▸ EXCERPT PROVIDED
**********

A blueprint of lived lessons to help you understand your brain, conquer your body and develop your warrior mindset.
On today’s menu: The misunderstood source of anxiety.
The Brain
“The rational brain cannot abolish emotions, sensations or thoughts.” - Bessel Van Der Kolk, The Body Keeps Score.
What if the source of your anxiety isn’t just your thoughts?
What if it’s not a case of simply “overthinking everything” or “just being dramatic”?
What if the source lay somewhere else?
Modern psychology, and Cognitive Behavioral Therapy (CBT) in particular, has given us the notion that our thoughts are the foundation of how we experience the world.
Change your thoughts, change your life. That’s the essence.
Partly true. Certainly useful in the right context.
But you and I both know that’s not the full story.
My years of suffering, of trying to quietly wrestle with the frightening intrusive thoughts my brain was bombarding me with, of desperately trying to overpower and change them, are testament to that.
Something was missing.
But what?
The true source.
You see, it’s not just our brain that remembers what happens to us. Our body does too.

**********

▸ GIVEN DATA

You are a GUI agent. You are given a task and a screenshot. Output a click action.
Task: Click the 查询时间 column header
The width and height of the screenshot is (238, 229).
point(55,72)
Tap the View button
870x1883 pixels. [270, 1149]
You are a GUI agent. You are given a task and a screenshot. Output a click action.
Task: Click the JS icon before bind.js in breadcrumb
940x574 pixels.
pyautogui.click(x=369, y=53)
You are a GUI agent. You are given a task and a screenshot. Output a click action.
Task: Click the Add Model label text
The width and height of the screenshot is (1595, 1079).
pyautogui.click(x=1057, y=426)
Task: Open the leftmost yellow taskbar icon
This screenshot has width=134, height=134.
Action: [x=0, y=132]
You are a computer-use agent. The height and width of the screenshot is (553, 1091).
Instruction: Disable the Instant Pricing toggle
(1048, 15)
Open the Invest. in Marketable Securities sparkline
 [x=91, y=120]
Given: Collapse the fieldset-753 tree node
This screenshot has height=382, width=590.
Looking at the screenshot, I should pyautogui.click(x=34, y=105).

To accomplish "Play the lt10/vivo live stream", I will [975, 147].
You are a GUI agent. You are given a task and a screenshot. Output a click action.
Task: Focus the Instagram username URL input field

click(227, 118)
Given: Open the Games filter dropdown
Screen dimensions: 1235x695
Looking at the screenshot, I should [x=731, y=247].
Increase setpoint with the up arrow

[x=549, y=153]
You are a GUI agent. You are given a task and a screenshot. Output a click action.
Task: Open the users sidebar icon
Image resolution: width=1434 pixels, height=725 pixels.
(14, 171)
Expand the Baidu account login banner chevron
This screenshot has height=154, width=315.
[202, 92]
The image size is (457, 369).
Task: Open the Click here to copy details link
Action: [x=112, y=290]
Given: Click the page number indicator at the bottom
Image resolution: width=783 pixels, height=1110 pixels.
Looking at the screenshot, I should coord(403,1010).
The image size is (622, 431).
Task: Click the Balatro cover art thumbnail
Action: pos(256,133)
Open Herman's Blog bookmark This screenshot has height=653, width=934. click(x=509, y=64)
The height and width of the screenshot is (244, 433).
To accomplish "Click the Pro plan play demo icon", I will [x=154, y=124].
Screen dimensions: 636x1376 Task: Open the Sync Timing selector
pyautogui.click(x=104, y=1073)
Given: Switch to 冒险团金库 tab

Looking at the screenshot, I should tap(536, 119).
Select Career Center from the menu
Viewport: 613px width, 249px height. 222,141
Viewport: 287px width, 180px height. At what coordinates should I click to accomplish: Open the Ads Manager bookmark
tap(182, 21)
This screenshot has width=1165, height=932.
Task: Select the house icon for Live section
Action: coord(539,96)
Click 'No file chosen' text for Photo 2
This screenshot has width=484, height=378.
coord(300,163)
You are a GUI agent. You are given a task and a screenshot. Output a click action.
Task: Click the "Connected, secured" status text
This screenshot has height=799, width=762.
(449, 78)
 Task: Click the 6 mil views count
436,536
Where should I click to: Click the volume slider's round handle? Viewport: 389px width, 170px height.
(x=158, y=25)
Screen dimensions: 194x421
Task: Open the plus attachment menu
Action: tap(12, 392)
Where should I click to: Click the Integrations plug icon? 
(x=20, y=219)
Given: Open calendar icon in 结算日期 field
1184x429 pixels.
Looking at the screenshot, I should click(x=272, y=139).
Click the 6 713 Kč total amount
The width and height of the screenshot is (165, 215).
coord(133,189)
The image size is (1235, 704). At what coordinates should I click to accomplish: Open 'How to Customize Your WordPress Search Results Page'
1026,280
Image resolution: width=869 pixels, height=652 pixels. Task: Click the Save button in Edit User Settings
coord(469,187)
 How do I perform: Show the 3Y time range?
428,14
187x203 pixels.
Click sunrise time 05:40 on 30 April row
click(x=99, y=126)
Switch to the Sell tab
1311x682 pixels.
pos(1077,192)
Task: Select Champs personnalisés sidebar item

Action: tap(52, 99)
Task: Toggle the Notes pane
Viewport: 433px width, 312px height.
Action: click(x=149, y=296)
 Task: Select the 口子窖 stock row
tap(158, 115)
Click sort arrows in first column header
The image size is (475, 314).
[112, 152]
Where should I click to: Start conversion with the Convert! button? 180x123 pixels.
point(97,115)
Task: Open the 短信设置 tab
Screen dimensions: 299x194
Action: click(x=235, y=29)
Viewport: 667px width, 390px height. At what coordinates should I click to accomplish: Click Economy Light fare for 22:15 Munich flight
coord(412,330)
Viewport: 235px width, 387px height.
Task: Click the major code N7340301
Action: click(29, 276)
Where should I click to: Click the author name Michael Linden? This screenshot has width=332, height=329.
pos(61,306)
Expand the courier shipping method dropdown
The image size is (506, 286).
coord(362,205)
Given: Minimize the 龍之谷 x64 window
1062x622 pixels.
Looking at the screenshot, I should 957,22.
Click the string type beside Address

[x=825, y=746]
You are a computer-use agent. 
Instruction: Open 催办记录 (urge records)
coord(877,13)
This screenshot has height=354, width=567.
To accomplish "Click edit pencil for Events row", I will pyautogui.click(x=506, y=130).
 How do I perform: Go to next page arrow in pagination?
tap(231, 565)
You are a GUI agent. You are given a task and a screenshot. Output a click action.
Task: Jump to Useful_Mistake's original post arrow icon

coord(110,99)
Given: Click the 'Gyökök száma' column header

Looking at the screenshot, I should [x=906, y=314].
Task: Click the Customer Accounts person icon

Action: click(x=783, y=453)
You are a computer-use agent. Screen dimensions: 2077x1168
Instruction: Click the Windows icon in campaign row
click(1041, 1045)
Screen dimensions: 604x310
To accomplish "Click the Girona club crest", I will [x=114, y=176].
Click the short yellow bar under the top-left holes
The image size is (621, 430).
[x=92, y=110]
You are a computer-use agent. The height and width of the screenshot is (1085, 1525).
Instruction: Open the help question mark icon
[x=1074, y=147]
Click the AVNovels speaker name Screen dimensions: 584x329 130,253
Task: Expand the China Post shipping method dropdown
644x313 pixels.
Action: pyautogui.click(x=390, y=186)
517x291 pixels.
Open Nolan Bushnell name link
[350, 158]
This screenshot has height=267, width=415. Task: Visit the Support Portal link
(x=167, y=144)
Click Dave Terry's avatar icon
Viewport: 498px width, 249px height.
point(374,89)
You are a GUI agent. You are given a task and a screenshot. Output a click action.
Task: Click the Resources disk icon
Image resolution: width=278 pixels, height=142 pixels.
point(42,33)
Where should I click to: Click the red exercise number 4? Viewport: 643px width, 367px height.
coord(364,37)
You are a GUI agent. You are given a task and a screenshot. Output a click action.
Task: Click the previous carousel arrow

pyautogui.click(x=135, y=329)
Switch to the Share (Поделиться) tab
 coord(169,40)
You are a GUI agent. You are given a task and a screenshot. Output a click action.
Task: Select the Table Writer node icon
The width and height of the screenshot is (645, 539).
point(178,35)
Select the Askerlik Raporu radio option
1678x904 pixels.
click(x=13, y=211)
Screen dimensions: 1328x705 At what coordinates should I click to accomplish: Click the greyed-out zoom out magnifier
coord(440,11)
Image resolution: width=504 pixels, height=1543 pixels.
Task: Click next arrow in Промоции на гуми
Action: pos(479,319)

**********

▸ YOUR OBJECTIVE
According to the excerpt on anxiety, which form of modern psychology in particular has given us the notion that our thoughts are the foundation of how we experience the world? The items are separate material, unrelated to the text.

▸ REPLY
Cognitive Behavioral Therapy (CBT).